On August 3, Outfront Media reported poor operating results for the second quarter. The FFO of $2.92 missed the estimate of $0.24 by 1,316.67% and was a decrease of 1,142.86% from the FFO of $0.28 in Q2 2022. Revenue of $468.8M beat the estimate of $472.7M and was down by 1%. 4.13% of revenue of $450.2 million in the second quarter of 2022.

The second-quarter announcement led to an analyst downgrade and a 20% loss during the first week of August. Oppenheimer & Co. analyst.

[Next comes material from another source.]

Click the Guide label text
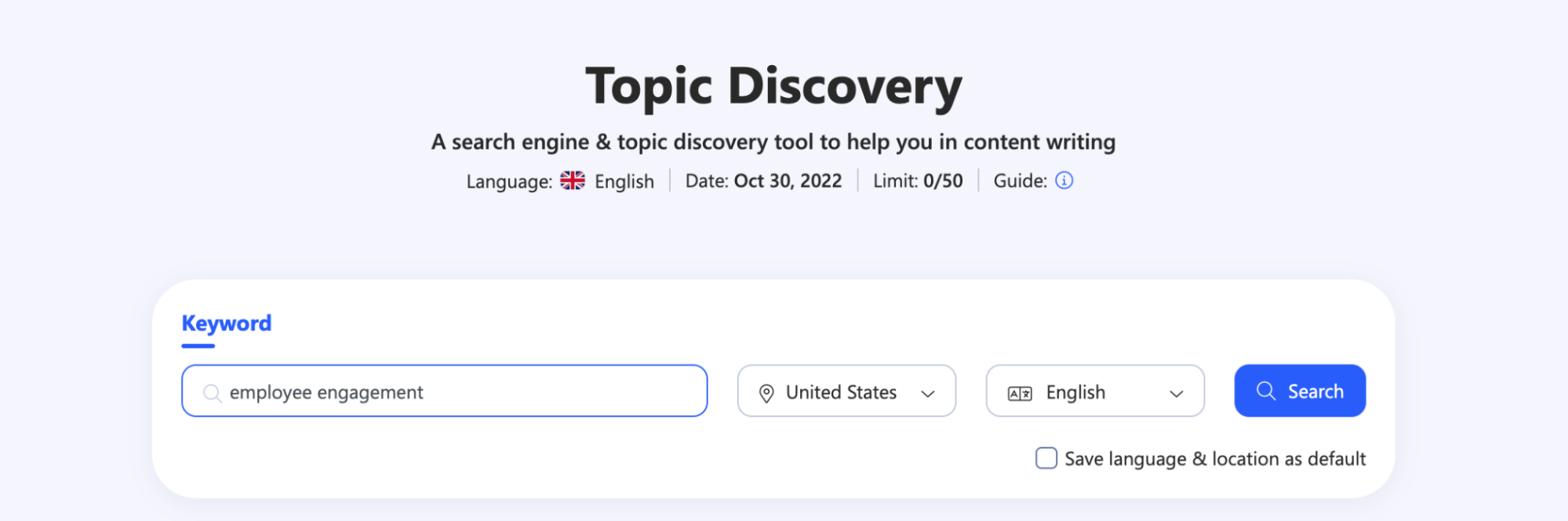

Ian Zaffino downgraded Outfront Media from Outperform to Performance, and JP Morgan analyst Richard Choi downgraded Outfront Media from Overweight to Neutral and lowered his price target from $20 to $14.

Analyst Choi noted that despite Billboard’s strong performance, growth was below analyst expectations and there is potential for a weaker second half of 2023.

Outfront Media’s transportation business in New York City has been the main problem, with Outfront Media expecting operating income before depreciation and amortization of $15 million to $20 million in 2023.

Outfront Media pays a quarterly dividend of $0.30 per share and an annual dividend of $1.20 per share, which not long ago was less than 6% but has now risen to 10.77%. The next dividend payment date is August 31st.

One caveat: the annual dividend is much higher than the forward FFO of $0.84, so it wouldn’t be surprising to see a dividend cut. However, the last $0.30 dividend was announced on the same day as the earnings announcement, so Outfront may feel confident it can recover from its poor performance in the second quarter.